PAGE:
---------------

Off the Rails with the Arapahoe Philharmonic
A preview by Betsy Schwarm
When a community orchestra has passed its 65th birthday, one imagines that a certain level of trust has developed. Its audiences have learned to rely on the ensemble for interesting music that’s both enjoyable and exciting, whether or not it’s familiar. With its upcoming November concert this year, the Arapahoe Philharmonic finds itself in that happy position: able to offer very new music – including two newly commissioned works – to its audiences, and to its performers as well.
As conductor and music director Devin Patrick Hughes declares, “They like their Beethoven and Brahms, but… the most excitement is for the new things.” This November’s concert has plenty of that. Along with Copland’s Four Dance Episodes from Rodeo (1942) (think “Hoedown”), there’s music by Villa-Lobos, and also three works by current composers, two of them utterly new commissions. All of it relates in one fashion or another to the program theme, “Off the Rails” and the railroad imagery it suggests.

---------------

MATERIAL PROVIDED:
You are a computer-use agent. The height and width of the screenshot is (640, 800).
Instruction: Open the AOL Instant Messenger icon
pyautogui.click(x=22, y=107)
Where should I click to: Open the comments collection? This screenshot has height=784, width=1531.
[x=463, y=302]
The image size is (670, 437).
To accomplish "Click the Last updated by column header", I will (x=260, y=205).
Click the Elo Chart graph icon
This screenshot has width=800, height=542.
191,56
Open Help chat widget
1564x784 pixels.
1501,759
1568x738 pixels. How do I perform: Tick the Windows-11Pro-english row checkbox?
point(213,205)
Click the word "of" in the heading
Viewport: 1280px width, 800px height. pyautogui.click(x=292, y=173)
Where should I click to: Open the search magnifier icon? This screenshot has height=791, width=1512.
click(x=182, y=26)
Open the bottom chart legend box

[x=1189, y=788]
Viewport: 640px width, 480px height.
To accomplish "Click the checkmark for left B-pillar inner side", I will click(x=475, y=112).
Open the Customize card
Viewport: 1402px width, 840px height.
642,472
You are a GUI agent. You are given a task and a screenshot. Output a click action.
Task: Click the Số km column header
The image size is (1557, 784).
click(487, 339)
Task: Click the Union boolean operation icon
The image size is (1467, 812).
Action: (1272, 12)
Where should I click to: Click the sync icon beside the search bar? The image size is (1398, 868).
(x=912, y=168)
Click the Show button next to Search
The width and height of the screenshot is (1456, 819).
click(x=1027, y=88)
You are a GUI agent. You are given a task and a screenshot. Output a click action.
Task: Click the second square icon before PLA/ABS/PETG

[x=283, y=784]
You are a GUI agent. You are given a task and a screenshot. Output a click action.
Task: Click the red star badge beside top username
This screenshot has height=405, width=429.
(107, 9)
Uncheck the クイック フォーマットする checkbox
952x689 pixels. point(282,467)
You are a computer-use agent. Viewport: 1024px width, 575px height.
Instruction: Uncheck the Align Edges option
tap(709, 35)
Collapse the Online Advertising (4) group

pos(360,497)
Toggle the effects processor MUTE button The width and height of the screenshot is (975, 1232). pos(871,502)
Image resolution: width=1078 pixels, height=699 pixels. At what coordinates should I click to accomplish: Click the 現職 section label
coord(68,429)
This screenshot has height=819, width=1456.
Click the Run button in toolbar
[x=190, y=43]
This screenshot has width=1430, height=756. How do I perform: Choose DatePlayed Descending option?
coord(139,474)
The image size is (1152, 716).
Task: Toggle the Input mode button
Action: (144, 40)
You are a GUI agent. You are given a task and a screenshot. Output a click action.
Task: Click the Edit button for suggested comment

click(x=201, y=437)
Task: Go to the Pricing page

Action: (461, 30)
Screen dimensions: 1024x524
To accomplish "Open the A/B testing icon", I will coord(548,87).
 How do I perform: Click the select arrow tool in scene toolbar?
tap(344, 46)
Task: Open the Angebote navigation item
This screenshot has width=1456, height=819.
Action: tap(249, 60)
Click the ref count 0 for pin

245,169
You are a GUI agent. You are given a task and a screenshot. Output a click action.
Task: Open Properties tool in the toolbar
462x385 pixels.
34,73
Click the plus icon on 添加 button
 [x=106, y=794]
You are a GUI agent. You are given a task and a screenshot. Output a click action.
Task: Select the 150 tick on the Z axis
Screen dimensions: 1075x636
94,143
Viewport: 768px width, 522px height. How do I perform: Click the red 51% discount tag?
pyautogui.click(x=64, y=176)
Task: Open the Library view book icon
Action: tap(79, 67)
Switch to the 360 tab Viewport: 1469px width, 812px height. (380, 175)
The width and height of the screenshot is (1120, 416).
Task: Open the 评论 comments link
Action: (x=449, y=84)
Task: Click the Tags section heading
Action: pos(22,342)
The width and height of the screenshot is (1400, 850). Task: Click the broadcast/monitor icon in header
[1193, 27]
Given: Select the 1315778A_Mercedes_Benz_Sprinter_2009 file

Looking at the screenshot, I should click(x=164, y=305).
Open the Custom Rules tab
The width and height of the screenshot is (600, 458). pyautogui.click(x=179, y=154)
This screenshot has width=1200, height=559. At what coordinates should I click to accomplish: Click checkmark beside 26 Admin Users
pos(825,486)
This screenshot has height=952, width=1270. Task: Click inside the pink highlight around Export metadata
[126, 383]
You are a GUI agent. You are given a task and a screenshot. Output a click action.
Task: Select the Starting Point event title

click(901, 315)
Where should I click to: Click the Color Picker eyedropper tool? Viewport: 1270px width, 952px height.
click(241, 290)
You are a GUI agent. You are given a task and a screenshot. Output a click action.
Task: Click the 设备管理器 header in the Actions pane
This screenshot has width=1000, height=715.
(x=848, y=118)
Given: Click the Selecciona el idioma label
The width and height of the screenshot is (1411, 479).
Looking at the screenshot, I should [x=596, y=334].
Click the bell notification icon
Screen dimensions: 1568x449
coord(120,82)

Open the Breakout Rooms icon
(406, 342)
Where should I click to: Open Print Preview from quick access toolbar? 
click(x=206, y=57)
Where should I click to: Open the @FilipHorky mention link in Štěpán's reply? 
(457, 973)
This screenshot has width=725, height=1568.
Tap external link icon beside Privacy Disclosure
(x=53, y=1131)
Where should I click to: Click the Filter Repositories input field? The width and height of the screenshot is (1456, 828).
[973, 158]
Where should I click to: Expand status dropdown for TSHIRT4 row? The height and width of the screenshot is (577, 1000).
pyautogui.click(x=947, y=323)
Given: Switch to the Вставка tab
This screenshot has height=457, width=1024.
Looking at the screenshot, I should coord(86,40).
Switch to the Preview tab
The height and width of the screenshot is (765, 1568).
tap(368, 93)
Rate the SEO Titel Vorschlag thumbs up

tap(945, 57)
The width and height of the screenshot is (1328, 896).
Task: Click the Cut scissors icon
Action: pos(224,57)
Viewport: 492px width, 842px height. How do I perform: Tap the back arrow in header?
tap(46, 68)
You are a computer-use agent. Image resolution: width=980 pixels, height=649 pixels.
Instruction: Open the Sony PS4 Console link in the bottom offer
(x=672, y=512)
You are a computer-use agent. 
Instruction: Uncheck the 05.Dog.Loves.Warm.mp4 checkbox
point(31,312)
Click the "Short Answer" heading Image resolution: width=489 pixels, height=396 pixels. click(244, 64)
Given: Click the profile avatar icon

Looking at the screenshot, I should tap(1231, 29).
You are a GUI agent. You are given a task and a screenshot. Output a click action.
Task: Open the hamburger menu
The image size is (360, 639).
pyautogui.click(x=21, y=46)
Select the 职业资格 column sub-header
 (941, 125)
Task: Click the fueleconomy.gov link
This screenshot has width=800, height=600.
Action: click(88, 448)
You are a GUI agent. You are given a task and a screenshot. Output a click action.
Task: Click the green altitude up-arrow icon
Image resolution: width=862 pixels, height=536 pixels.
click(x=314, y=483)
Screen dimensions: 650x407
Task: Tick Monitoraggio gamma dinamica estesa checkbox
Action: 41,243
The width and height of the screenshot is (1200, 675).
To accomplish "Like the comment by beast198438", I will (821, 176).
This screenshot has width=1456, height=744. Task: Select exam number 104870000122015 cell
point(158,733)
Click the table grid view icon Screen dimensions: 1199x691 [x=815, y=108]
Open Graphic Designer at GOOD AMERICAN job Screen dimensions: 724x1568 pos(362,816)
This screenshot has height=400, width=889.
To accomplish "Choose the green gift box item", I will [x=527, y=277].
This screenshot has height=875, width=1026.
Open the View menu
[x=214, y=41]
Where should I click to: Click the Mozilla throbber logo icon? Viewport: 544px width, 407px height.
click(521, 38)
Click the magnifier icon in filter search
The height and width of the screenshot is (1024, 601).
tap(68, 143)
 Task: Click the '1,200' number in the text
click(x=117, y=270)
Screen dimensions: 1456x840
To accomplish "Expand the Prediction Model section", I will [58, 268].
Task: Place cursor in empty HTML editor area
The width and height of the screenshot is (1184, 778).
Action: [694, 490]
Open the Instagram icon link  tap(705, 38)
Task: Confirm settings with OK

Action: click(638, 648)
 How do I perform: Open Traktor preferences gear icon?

---------------

YOUR INSTRUCTIONS: Reproduce the passage from the Arapahoe Philharmonic preview word for word, starting at the words "As conductor and" and stopping after "imagery it suggests.".

FULL OUTPUT:
As conductor and music director Devin Patrick Hughes declares, “They like their Beethoven and Brahms, but… the most excitement is for the new things.” This November’s concert has plenty of that. Along with Copland’s Four Dance Episodes from Rodeo (1942) (think “Hoedown”), there’s music by Villa-Lobos, and also three works by current composers, two of them utterly new commissions. All of it relates in one fashion or another to the program theme, “Off the Rails” and the railroad imagery it suggests.